• PROBLEM TO WORK ON: Every entry must be given again exactly as it is written.

• EXTRACTED ENTRIES:
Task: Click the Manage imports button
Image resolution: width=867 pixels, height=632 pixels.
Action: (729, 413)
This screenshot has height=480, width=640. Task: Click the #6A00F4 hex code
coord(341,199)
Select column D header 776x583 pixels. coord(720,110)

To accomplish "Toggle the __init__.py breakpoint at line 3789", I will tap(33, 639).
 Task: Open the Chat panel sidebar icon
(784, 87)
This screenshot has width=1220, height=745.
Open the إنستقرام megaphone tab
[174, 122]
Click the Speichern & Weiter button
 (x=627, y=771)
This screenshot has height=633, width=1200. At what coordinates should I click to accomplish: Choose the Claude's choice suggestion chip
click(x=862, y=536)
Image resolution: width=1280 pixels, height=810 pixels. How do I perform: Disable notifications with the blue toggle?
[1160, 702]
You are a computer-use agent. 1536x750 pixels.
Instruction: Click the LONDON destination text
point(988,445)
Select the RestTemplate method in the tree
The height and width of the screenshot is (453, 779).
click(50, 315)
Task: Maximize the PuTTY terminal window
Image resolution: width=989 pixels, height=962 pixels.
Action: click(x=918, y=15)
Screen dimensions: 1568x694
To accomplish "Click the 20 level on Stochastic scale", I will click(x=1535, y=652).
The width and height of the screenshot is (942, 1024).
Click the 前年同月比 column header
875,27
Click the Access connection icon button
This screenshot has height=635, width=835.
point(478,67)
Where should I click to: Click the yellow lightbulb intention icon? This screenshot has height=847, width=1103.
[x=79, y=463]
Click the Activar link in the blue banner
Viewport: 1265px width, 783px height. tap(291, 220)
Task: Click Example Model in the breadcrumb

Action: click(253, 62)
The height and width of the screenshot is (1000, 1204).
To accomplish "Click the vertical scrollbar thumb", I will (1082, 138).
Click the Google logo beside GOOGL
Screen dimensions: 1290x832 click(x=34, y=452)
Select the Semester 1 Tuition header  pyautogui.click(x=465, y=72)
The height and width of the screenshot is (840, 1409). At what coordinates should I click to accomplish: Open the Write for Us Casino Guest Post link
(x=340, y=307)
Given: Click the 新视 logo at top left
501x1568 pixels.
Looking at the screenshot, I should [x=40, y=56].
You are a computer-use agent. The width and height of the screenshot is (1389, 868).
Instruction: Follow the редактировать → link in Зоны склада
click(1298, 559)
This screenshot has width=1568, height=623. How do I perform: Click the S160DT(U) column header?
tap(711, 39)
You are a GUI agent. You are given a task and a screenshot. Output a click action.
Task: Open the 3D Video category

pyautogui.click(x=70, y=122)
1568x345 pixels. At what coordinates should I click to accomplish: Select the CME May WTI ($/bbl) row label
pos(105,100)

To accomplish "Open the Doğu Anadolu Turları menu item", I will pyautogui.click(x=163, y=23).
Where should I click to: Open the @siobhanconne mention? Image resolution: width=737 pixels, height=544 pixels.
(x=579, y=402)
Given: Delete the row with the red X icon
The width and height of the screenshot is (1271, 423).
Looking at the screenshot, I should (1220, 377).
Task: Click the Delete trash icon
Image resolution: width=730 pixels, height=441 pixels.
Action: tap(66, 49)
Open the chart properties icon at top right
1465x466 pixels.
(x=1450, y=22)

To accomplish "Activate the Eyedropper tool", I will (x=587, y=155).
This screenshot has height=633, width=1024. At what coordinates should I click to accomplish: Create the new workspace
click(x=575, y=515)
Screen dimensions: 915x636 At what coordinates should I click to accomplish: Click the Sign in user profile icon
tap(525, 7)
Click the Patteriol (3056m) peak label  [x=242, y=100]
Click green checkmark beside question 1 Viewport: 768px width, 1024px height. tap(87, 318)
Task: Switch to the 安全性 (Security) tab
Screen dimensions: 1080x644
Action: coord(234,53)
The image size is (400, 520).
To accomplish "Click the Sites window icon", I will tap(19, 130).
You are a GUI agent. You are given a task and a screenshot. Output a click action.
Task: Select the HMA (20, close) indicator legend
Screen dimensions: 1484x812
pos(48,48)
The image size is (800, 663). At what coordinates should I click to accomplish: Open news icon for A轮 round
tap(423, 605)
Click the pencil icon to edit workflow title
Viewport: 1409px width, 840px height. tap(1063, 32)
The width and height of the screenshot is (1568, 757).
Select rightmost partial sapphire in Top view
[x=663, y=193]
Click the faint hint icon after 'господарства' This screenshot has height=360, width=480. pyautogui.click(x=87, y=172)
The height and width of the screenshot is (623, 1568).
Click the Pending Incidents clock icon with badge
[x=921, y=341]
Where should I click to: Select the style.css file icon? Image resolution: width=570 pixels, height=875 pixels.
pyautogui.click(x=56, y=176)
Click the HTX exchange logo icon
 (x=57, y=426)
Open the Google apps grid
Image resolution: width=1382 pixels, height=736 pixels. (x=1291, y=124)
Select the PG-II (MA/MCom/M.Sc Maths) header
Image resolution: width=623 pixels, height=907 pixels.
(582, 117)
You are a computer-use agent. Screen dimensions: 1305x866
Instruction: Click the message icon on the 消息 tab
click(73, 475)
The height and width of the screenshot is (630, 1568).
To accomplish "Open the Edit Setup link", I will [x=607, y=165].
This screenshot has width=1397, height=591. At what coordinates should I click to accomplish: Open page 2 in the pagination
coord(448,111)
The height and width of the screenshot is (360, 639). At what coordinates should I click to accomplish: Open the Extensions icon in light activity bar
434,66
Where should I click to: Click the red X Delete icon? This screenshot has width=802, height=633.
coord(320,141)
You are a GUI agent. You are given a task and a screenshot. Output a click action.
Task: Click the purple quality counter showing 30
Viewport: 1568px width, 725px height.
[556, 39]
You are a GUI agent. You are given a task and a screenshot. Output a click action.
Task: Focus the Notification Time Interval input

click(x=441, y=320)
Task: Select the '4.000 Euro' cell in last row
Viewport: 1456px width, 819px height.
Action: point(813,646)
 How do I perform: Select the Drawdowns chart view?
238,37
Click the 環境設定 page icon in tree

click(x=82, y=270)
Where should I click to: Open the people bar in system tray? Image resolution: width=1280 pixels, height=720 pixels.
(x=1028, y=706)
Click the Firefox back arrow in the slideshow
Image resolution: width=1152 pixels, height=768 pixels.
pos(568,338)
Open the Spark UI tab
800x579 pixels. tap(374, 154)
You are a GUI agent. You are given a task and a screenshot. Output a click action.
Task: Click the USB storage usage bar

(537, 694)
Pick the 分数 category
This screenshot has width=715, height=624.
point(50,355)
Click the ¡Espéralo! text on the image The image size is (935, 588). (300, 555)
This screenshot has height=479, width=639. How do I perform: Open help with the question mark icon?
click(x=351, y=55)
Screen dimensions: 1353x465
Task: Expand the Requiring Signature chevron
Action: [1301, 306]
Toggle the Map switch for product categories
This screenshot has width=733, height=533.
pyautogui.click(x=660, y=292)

• EXERCISE SOLUTION:
Task: Click the Manage imports button
Image resolution: width=867 pixels, height=632 pixels.
Action: (729, 413)
This screenshot has height=480, width=640. Task: Click the #6A00F4 hex code
coord(341,199)
Select column D header 776x583 pixels. coord(720,110)

To accomplish "Toggle the __init__.py breakpoint at line 3789", I will tap(33, 639).
 Task: Open the Chat panel sidebar icon
(784, 87)
This screenshot has width=1220, height=745.
Open the إنستقرام megaphone tab
[174, 122]
Click the Speichern & Weiter button
 (x=627, y=771)
This screenshot has height=633, width=1200. At what coordinates should I click to accomplish: Choose the Claude's choice suggestion chip
click(x=862, y=536)
Image resolution: width=1280 pixels, height=810 pixels. How do I perform: Disable notifications with the blue toggle?
[1160, 702]
You are a computer-use agent. 1536x750 pixels.
Instruction: Click the LONDON destination text
point(988,445)
Select the RestTemplate method in the tree
The height and width of the screenshot is (453, 779).
click(50, 315)
Task: Maximize the PuTTY terminal window
Image resolution: width=989 pixels, height=962 pixels.
Action: click(x=918, y=15)
Screen dimensions: 1568x694
To accomplish "Click the 20 level on Stochastic scale", I will click(x=1535, y=652).
The width and height of the screenshot is (942, 1024).
Click the 前年同月比 column header
875,27
Click the Access connection icon button
This screenshot has height=635, width=835.
point(478,67)
Where should I click to: Click the yellow lightbulb intention icon? This screenshot has height=847, width=1103.
[x=79, y=463]
Click the Activar link in the blue banner
Viewport: 1265px width, 783px height. tap(291, 220)
Task: Click Example Model in the breadcrumb

Action: click(253, 62)
The height and width of the screenshot is (1000, 1204).
To accomplish "Click the vertical scrollbar thumb", I will (1082, 138).
Click the Google logo beside GOOGL
Screen dimensions: 1290x832 click(x=34, y=452)
Select the Semester 1 Tuition header  pyautogui.click(x=465, y=72)
The height and width of the screenshot is (840, 1409). At what coordinates should I click to accomplish: Open the Write for Us Casino Guest Post link
(x=340, y=307)
Given: Click the 新视 logo at top left
501x1568 pixels.
Looking at the screenshot, I should [x=40, y=56].
You are a computer-use agent. The width and height of the screenshot is (1389, 868).
Instruction: Follow the редактировать → link in Зоны склада
click(1298, 559)
This screenshot has width=1568, height=623. How do I perform: Click the S160DT(U) column header?
tap(711, 39)
You are a GUI agent. You are given a task and a screenshot. Output a click action.
Task: Open the 3D Video category

pyautogui.click(x=70, y=122)
1568x345 pixels. At what coordinates should I click to accomplish: Select the CME May WTI ($/bbl) row label
pos(105,100)

To accomplish "Open the Doğu Anadolu Turları menu item", I will pyautogui.click(x=163, y=23).
Where should I click to: Open the @siobhanconne mention? Image resolution: width=737 pixels, height=544 pixels.
(x=579, y=402)
Given: Delete the row with the red X icon
The width and height of the screenshot is (1271, 423).
Looking at the screenshot, I should (1220, 377).
Task: Click the Delete trash icon
Image resolution: width=730 pixels, height=441 pixels.
Action: tap(66, 49)
Open the chart properties icon at top right
1465x466 pixels.
(x=1450, y=22)

To accomplish "Activate the Eyedropper tool", I will (x=587, y=155).
This screenshot has height=633, width=1024. At what coordinates should I click to accomplish: Create the new workspace
click(x=575, y=515)
Screen dimensions: 915x636 At what coordinates should I click to accomplish: Click the Sign in user profile icon
tap(525, 7)
Click the Patteriol (3056m) peak label  [x=242, y=100]
Click green checkmark beside question 1 Viewport: 768px width, 1024px height. tap(87, 318)
Task: Switch to the 安全性 (Security) tab
Screen dimensions: 1080x644
Action: coord(234,53)
The image size is (400, 520).
To accomplish "Click the Sites window icon", I will tap(19, 130).
You are a GUI agent. You are given a task and a screenshot. Output a click action.
Task: Select the HMA (20, close) indicator legend
Screen dimensions: 1484x812
pos(48,48)
The image size is (800, 663). At what coordinates should I click to accomplish: Open news icon for A轮 round
tap(423, 605)
Click the pencil icon to edit workflow title
Viewport: 1409px width, 840px height. tap(1063, 32)
The width and height of the screenshot is (1568, 757).
Select rightmost partial sapphire in Top view
[x=663, y=193]
Click the faint hint icon after 'господарства' This screenshot has height=360, width=480. pyautogui.click(x=87, y=172)
The height and width of the screenshot is (623, 1568).
Click the Pending Incidents clock icon with badge
[x=921, y=341]
Where should I click to: Select the style.css file icon? Image resolution: width=570 pixels, height=875 pixels.
pyautogui.click(x=56, y=176)
Click the HTX exchange logo icon
 (x=57, y=426)
Open the Google apps grid
Image resolution: width=1382 pixels, height=736 pixels. (x=1291, y=124)
Select the PG-II (MA/MCom/M.Sc Maths) header
Image resolution: width=623 pixels, height=907 pixels.
(582, 117)
You are a computer-use agent. Screen dimensions: 1305x866
Instruction: Click the message icon on the 消息 tab
click(73, 475)
The height and width of the screenshot is (630, 1568).
To accomplish "Open the Edit Setup link", I will [x=607, y=165].
This screenshot has width=1397, height=591. At what coordinates should I click to accomplish: Open page 2 in the pagination
coord(448,111)
The height and width of the screenshot is (360, 639). At what coordinates should I click to accomplish: Open the Extensions icon in light activity bar
434,66
Where should I click to: Click the red X Delete icon? This screenshot has width=802, height=633.
coord(320,141)
You are a GUI agent. You are given a task and a screenshot. Output a click action.
Task: Click the purple quality counter showing 30
Viewport: 1568px width, 725px height.
[556, 39]
You are a GUI agent. You are given a task and a screenshot. Output a click action.
Task: Focus the Notification Time Interval input

click(x=441, y=320)
Task: Select the '4.000 Euro' cell in last row
Viewport: 1456px width, 819px height.
Action: point(813,646)
 How do I perform: Select the Drawdowns chart view?
238,37
Click the 環境設定 page icon in tree

click(x=82, y=270)
Where should I click to: Open the people bar in system tray? Image resolution: width=1280 pixels, height=720 pixels.
(x=1028, y=706)
Click the Firefox back arrow in the slideshow
Image resolution: width=1152 pixels, height=768 pixels.
pos(568,338)
Open the Spark UI tab
800x579 pixels. tap(374, 154)
You are a GUI agent. You are given a task and a screenshot. Output a click action.
Task: Click the USB storage usage bar

(537, 694)
Pick the 分数 category
This screenshot has width=715, height=624.
point(50,355)
Click the ¡Espéralo! text on the image The image size is (935, 588). (300, 555)
This screenshot has height=479, width=639. How do I perform: Open help with the question mark icon?
click(x=351, y=55)
Screen dimensions: 1353x465
Task: Expand the Requiring Signature chevron
Action: [1301, 306]
Toggle the Map switch for product categories
This screenshot has width=733, height=533.
pyautogui.click(x=660, y=292)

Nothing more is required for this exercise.